Lumpias are spring rolls of Chinese origin that have become a staple food in Indonesia and the Phillipines. Filled with Pork and vegetables, they are usually fried until golden brown and crisp. Their cheap cost and ease of prep makes these a great meal to make a batch of and fry up a few at a time all week.
- 2 lbs Ground Pork
- 1 Onion
- 3 Carrots
- 5-6 Green Onions
- 1/2 Head of Cabbage
- Soy Sauce
- Salt and Pepper
- Lumpia Wrappers
- In Large skillet, cook the Pork until there is no pink left. Remove the Pork and set aside.
- Using the leftover oil, fry the Garlic and Onion for a few minutes then add in the Pork, Carrots, Green Onions, Cabbage, Salt / Pepper and Soy Sauce.
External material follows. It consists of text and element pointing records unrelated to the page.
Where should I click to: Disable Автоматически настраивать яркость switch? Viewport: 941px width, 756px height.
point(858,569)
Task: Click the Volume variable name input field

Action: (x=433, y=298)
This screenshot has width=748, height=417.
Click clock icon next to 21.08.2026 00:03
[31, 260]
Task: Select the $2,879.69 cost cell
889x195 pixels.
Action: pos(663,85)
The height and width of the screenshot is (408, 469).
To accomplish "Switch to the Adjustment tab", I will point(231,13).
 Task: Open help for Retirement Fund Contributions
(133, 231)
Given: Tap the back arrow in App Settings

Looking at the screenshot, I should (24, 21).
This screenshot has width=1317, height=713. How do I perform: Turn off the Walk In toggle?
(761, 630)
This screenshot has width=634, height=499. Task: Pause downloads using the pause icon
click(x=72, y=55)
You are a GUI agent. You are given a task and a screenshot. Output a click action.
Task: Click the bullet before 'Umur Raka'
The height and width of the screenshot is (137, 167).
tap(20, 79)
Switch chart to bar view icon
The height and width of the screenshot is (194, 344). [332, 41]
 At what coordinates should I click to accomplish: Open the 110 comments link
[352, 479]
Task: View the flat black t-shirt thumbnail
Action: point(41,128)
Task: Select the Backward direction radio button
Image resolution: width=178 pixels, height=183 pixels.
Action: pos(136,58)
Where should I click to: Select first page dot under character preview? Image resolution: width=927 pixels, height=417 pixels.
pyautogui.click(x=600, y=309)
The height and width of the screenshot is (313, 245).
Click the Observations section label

- Place this on a plate and allow it to cool in the fridge for 30 minutes or so.
- Lay out a Lumpia wrapper and spoon out some filling near one corner. Pour out a line of Sriracha on top and then roll this up tightly, folding in the sides and then wet the wrapper to keep it sticking. Make sure to wrap these up with saran wrap so that they don’t dry out.
- Fry for a few minutes on each side until the wrapper is golden brown and crispy. Serve with your favorite sauce.